Swords - 1322 tonnes already - they want 1550 - 100kgs is a small broadbill - but for worst case scenario, thats 178 fish. I'd expect that number to be just over half that based on what I've seen at the harbour. The whole ETBF, yeah, I reckon it could spare that.
Albies, big eye and yellowfin...
Hmmm, big numbers there, but do I reckon they could handle it? Well, put it this way - I don't think they'll be wiping anything out forever. Far from it. Putting a ding it for a few years, yeah, maybe...but from the figures they show, the catch rate for all those species has levelled out for over the last 5 years or so. This one year proposal does appear do-able.

I can hear dudes losing their shit with me at the moment, but I've certainly got a different view of it all since I actually read the report, rather than just the magazine article.

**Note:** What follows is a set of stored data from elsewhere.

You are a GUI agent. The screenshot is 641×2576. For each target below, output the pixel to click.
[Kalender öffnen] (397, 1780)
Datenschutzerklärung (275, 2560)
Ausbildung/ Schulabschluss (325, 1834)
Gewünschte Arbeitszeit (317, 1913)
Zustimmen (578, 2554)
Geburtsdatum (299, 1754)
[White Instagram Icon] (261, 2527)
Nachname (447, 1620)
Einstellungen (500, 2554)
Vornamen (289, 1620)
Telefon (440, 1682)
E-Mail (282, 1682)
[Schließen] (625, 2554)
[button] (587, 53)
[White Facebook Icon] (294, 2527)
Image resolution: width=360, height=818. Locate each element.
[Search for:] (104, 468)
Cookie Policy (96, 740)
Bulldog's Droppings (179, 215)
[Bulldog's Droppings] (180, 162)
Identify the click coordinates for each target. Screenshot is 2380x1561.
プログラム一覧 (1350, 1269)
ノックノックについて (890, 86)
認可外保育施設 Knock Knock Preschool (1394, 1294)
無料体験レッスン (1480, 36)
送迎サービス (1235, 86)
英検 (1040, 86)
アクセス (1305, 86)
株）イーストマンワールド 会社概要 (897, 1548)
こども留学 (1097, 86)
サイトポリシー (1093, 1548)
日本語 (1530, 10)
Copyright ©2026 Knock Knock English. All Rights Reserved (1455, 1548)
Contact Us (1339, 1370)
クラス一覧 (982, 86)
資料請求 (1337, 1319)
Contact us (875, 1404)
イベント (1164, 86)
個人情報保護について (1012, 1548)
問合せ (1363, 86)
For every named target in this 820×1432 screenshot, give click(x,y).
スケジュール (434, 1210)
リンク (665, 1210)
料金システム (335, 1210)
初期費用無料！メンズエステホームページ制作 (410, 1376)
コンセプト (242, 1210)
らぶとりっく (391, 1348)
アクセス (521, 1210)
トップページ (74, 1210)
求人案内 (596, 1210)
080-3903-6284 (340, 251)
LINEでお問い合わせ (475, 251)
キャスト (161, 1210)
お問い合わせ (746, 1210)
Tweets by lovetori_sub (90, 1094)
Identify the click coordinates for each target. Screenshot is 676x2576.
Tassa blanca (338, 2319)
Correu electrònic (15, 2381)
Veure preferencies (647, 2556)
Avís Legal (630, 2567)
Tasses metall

The planet is getting fuller dudes, and there's going to be millions of more mouths to feed. I'd much rather they did something to plan for that now, rather than one day, when everyone is going nuts cause there's nothing left, we don't go 'oh......shit.....yeah, we probably should have thought about this when we had the chance...'

Well, I hope thats what they are doing it all for.
Would be real easy to freak out now and launch into a whole load of conspiracy theories about fudged numbers and how its just 'the pro's flogging it - the bastards', but there are times when one hopes that we can trust our fellow man to actually be doing us all a favour, despite how it looks on the surface. If those figures are actually correct, and everyone sticks to the plan, there _could_ be significant long term benefits for our future generations.
_If_ every one sticks to the plan though.....

One thing that doesn't quite add up for me though, is what will happen to the market price of the fish? The bill fish market collapsed a couple of summers ago because they caught so many. Fish were getting dumped because the market price was too low to pay fuel, wages or anything - and they were even getting dumped at the tip because it was cheaper to run them up there in a truck than take the boat back out to the 4nm mark to dump them.
So go figure what will happen when the tuna price drops when they bring in another 3000 tonnes and flood the market? 
Fishermen are dumb sometimes, but not always stupid.

Anyway, I am now expecting a spray.....probably deserve it.......think I'll just put in the last few bricks in this bomb shelter I've been building.....knew it would come in handy one day.
The Smeg shall be safe in here.
Nervously saying "good night...." and yes, I shall be sleeping with one eye open.... ;-)

Greg


----------



## actionsurf (Jul 8, 2010)

Great synopsis Greg. Thanks for the 'heads up' from the other side. I hope you're right. 
Cheers
Hally


----------



## keza (Mar 6, 2007)

Greg, i think the currents have been favourable in your neck of the woods and as such a lot of sydney based anglers have been heading down that way.
But for us the yellow fin and albies never even happened last year.
The charter guys around sydney have really suffered, some have move up or down the coast and others have gone out of business.
The problems I see is the by catch and as far as trusting these guys HA, have you fished next to a pro ? I presume they are above the law as size limits don't even apply to them.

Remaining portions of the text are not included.